Por norma, é de evitar utilizar o lugar-comum "o mundo está virado do avesso", porque habitualmente essa afirmação não vem acompanhada de provas suficientes que sustentem que, efetivamente, anda tudo ao contrário. No entanto, nos últimos dias, o Presidente da República publicitou um suplemento de proteína que substitui uma refeição, ao passo que uma concorrente do Big Brother se emocionou a comer Bacalhau à Gomes de Sá. Julgo que, neste caso, é incontestável a justiça do recurso ao chavão.
Toma Fortimel que já almoçaste. Nos últimos dias, os hábitos nutricionais do Presidente da República têm sido amplamente debatidos no espaço público, depois de uma reportagem da SIC ter acompanhado a rotina do Presidente em início de segundo mandato. Como já tinha revelado durante a campanha, Marcelo assumiu que substitui o almoço pelo consumo de um suplemento nutricional chamado Fortimel. Esta não é a primeira vez que o Presidente forja refeições. No passado, Marcelo fingia ter sorvido uma vichyssoise. Hoje, o Presidente bebe uma mistela. Antes, enganava jornalistas; hoje, engana a fome.

• Detalhes da tarefa:
Copie do texto em estudo o trecho que começa em "Por norma, é" e segue até "recurso ao chavão.", trocando "Presidente da República" por "Chefe de Estado".

• Excerto dos dados:
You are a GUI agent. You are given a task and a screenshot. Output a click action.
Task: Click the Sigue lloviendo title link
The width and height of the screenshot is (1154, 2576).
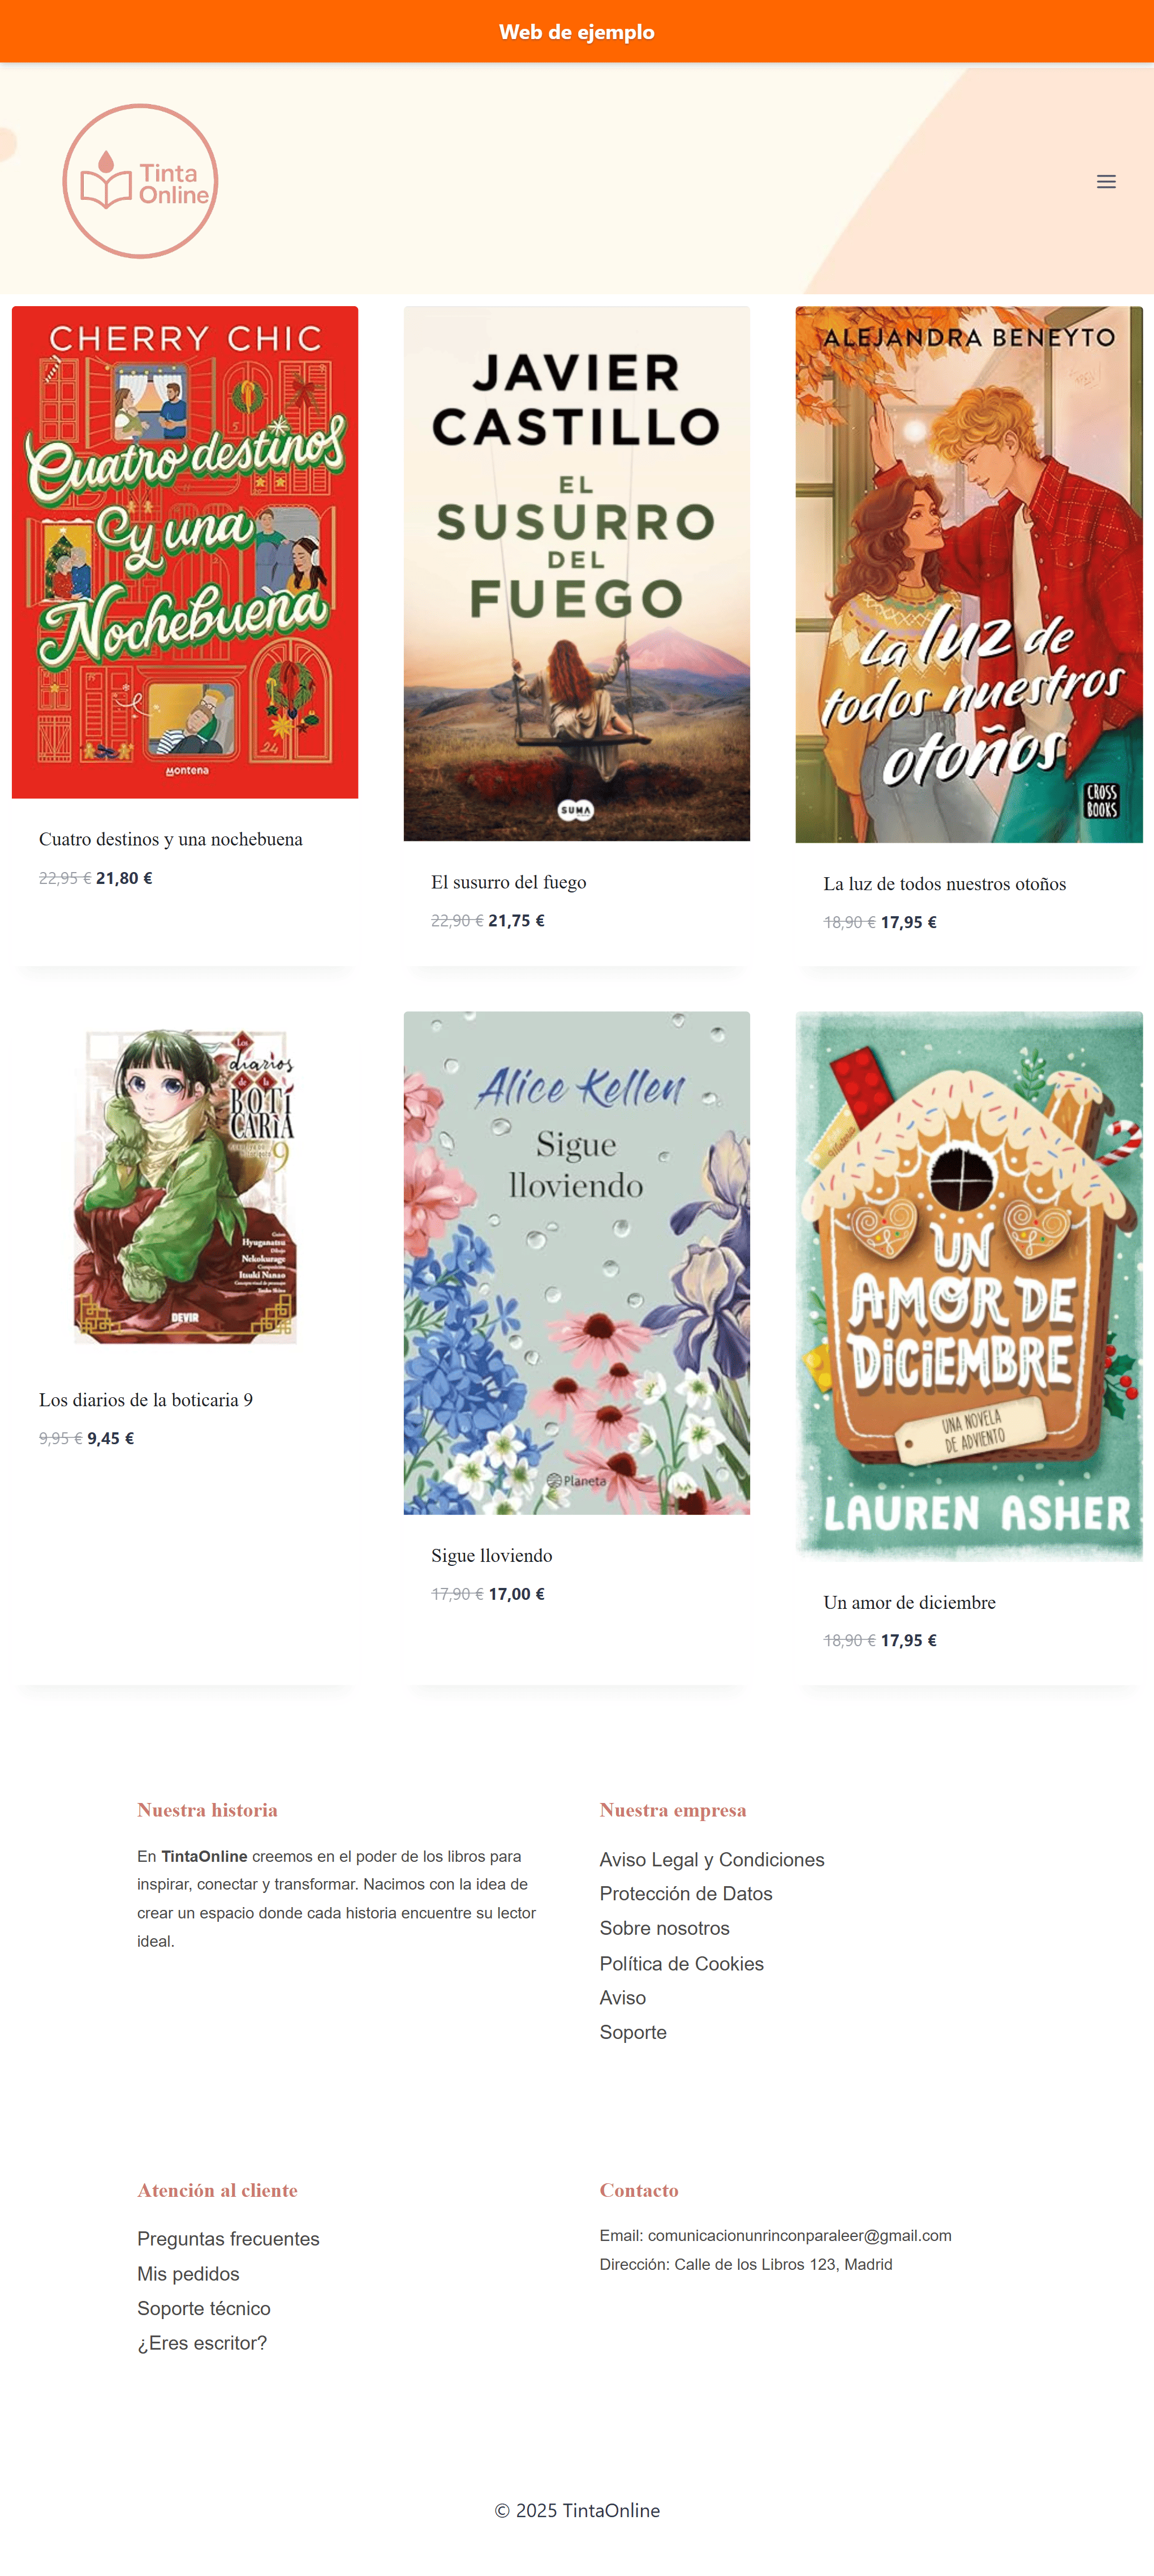[491, 1555]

• A resposta:
Por norma, é de evitar utilizar o lugar-comum "o mundo está virado do avesso", porque habitualmente essa afirmação não vem acompanhada de provas suficientes que sustentem que, efetivamente, anda tudo ao contrário. No entanto, nos últimos dias, o Chefe de Estado publicitou um suplemento de proteína que substitui uma refeição, ao passo que uma concorrente do Big Brother se emocionou a comer Bacalhau à Gomes de Sá. Julgo que, neste caso, é incontestável a justiça do recurso ao chavão.